━━━ Extrait du texte
Pour faciliter le succès de ces plans, une ligue spéciale a été fondée en 1890, le Taalbond, la Ligue du langage. Le clergé, un peu froid d’abord et en partie hostile, a fini par se rallier saut quelques exceptions. Comme toutes les notabilités du parti afrikandériste ont participé au Taalcongress, on peut augurer le triomphe prochain des vœux émis par cette réunion. Voilà donc, en résumé, une agitation qui a beaucoup produit et qui produira davantage ; elle part d’un fait naturel, la persistance d’un hollandais rustique, mais elle tend à la restauration du hollandais littéraire par des moyens artificiels : et ces moyens, dont l’effet sera de généraliser une langue bien constituée, apte à l’éducation, possédant une littérature, l’autonomie coloniale les lui fournit. Déjà on signale une augmentation des journaux publiés en langue hollandaise dans la colonie du Cap. Le Taalbond complète l’Afrikanderbond.
━━━━━━
▶ **Énoncé A**: Reprenez les lignes de la liste des données, de la ligne contenant « This screenshot has height=648, width=844. » jusqu'à la fin de cette liste incluse, en changeant « System Resources » en « Disk Usage » sans rien modifier d'autre. N'incluez pas les images dans votre réponse.
━━━ Liste des données
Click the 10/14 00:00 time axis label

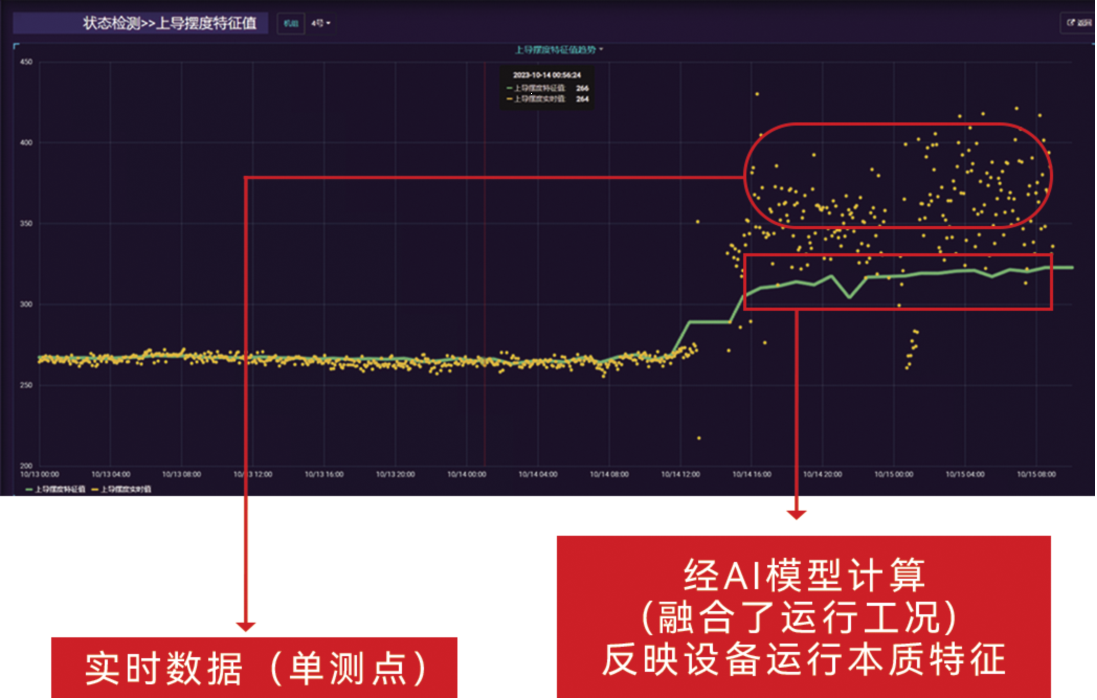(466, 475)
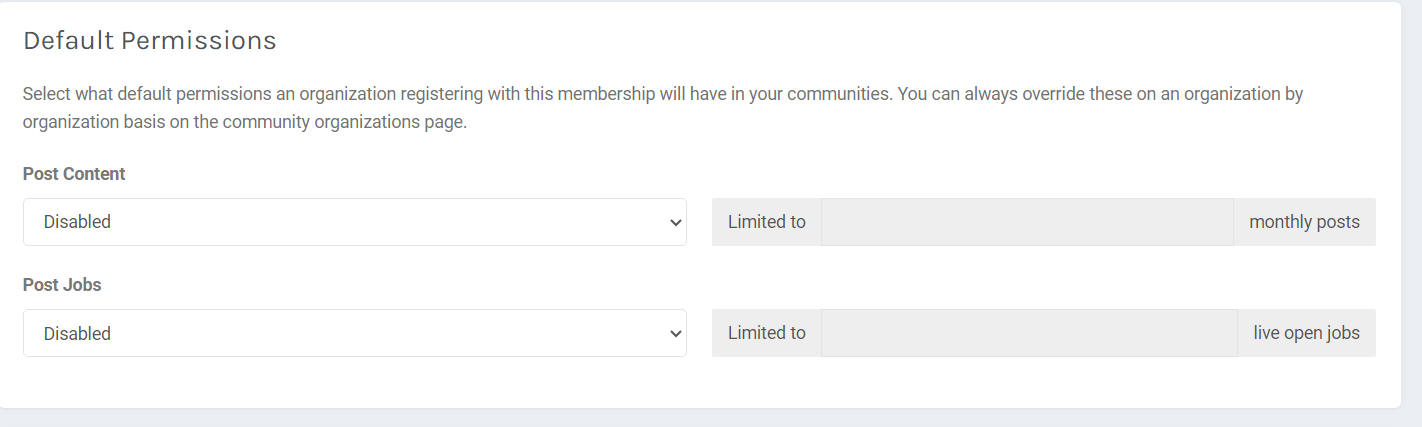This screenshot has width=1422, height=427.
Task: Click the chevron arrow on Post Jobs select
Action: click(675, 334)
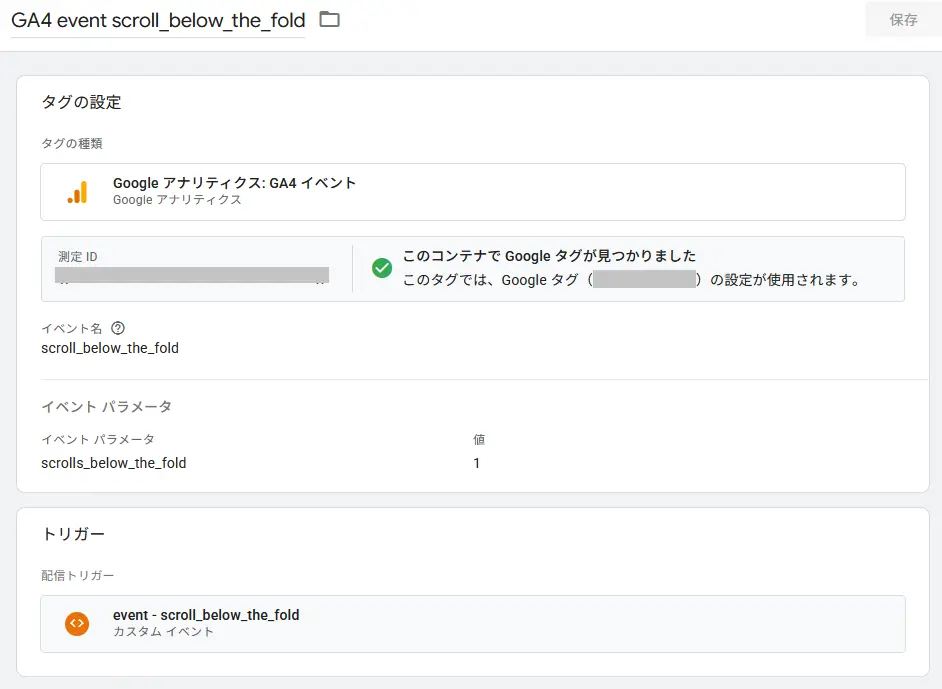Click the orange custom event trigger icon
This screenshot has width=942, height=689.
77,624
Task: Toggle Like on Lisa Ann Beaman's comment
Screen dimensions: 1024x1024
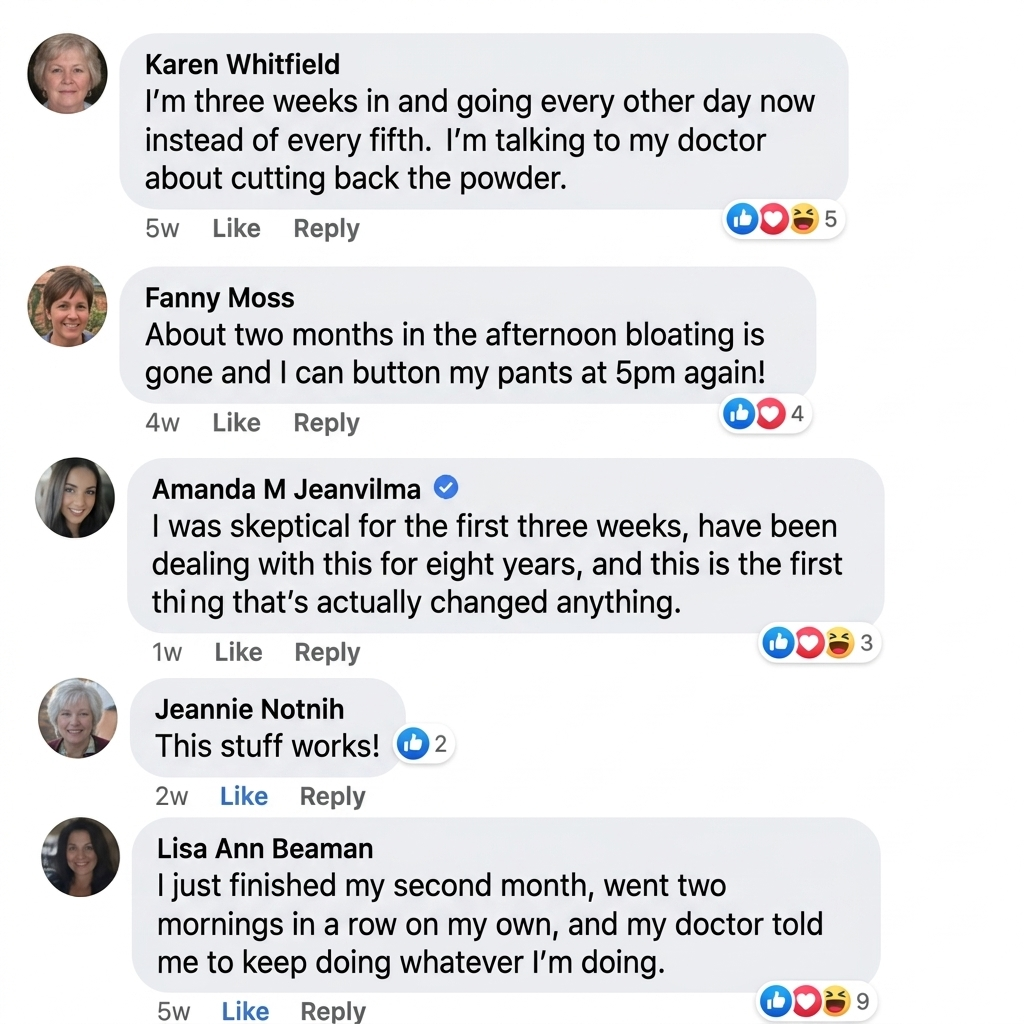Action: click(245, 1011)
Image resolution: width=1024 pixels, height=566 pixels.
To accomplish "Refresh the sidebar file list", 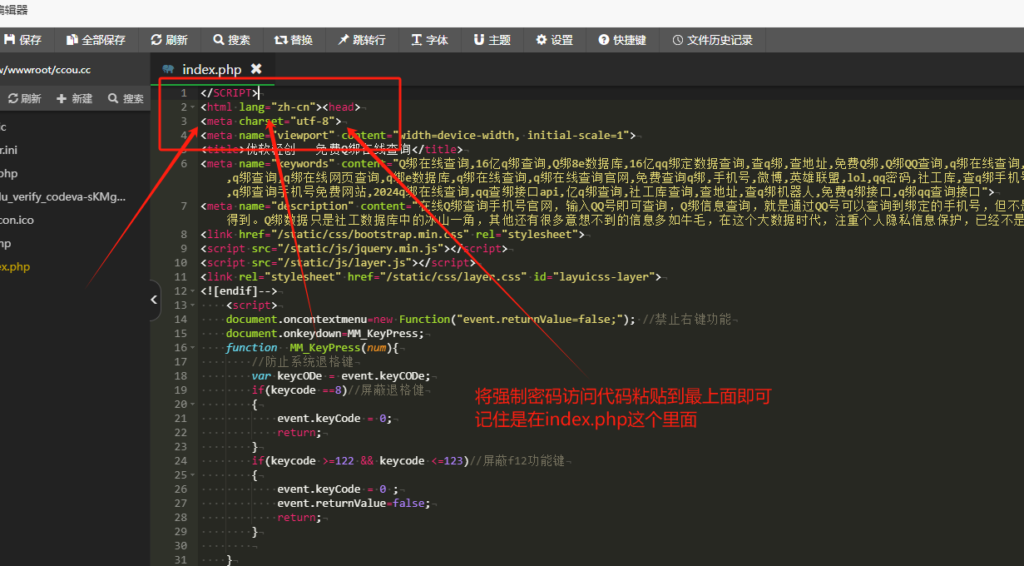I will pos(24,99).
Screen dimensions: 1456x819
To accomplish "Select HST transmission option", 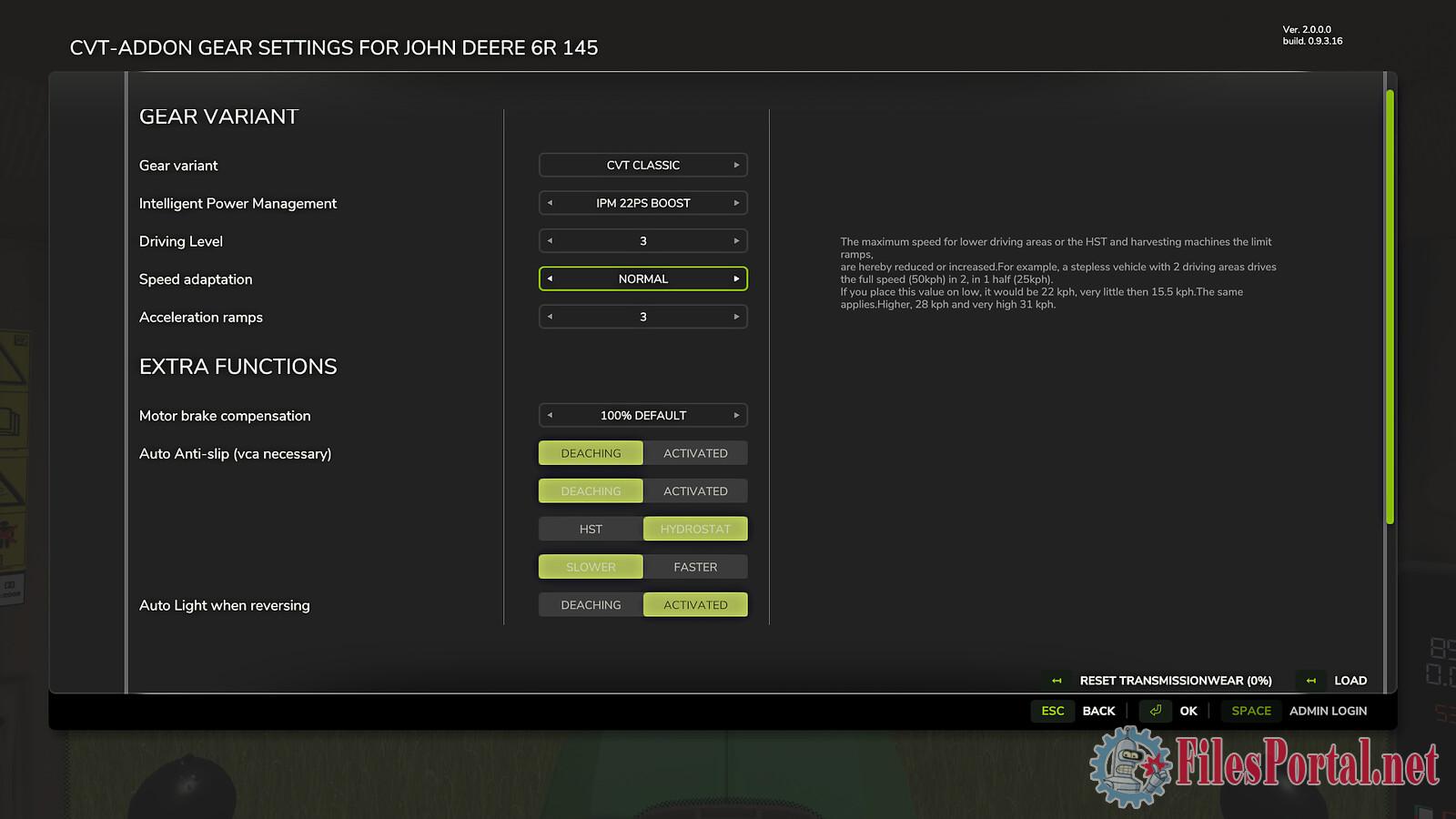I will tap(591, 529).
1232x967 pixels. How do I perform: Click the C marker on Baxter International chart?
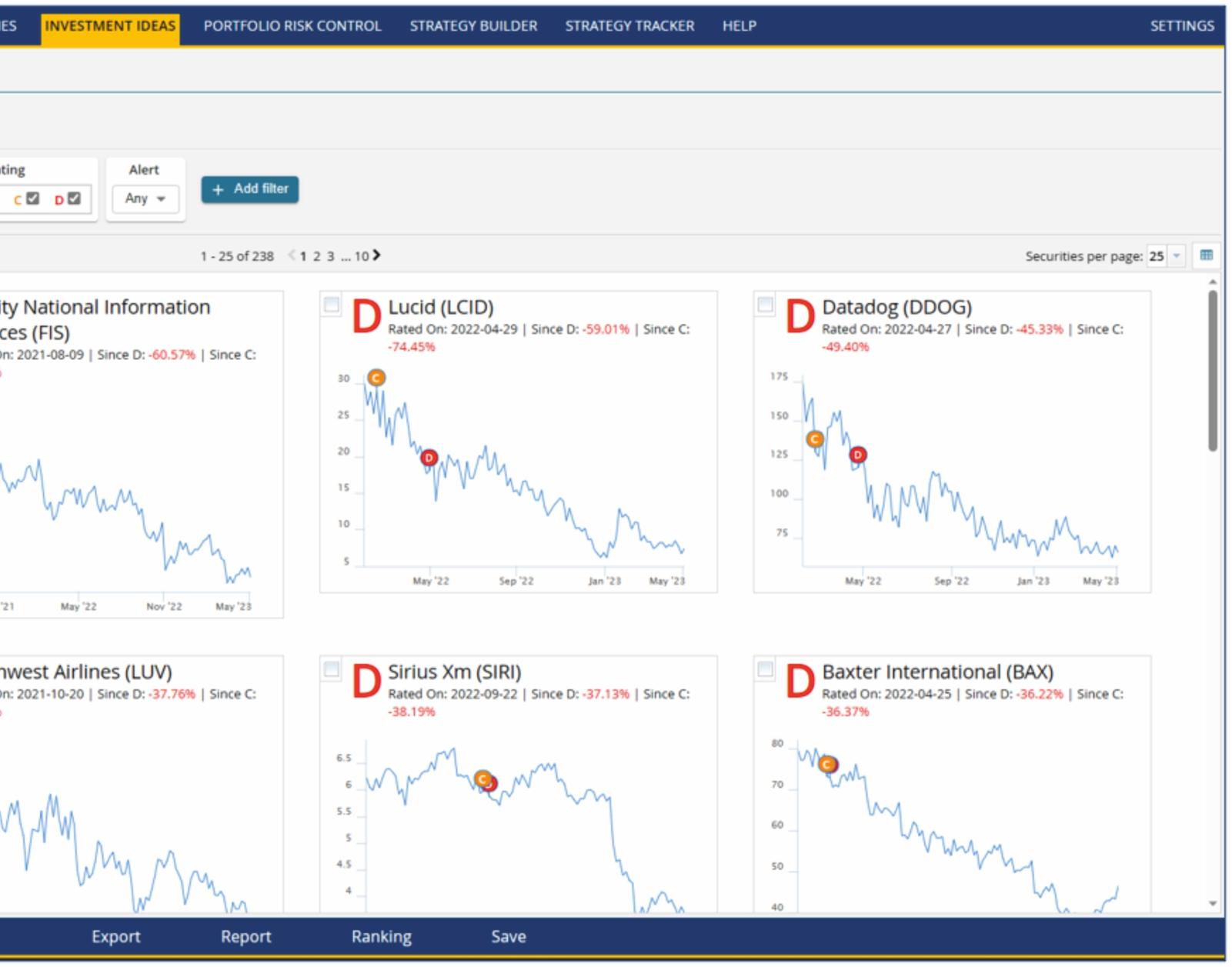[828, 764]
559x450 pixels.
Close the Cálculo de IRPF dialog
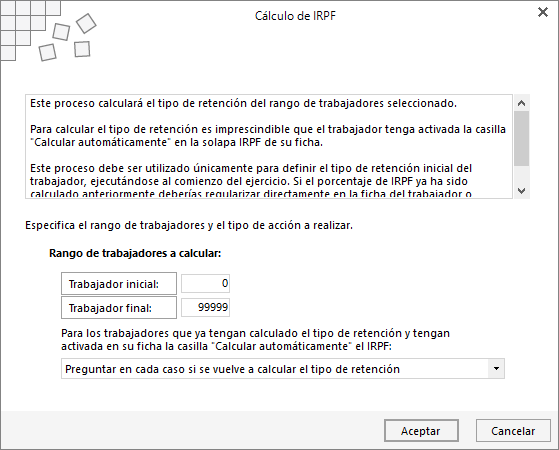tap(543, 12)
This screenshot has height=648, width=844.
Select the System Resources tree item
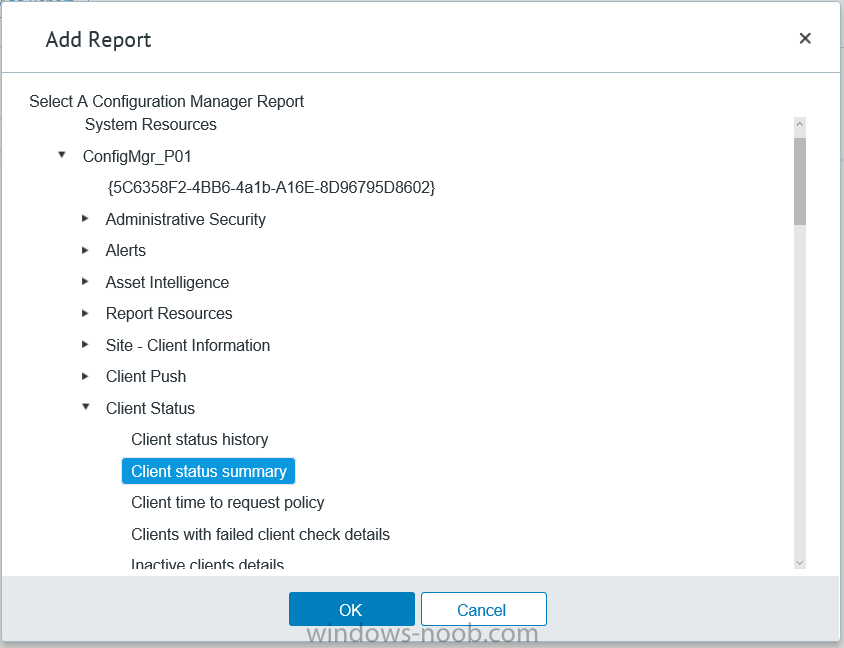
━━━━━━
▶ **Énoncé B**: D'après l'extrait du texte, en quelle année le Taalbond a-t-il été fondé ?

▶ **Réponse complète A**:
This screenshot has height=648, width=844.
Select the Disk Usage tree item

▶ **Réponse complète B**: En 1890.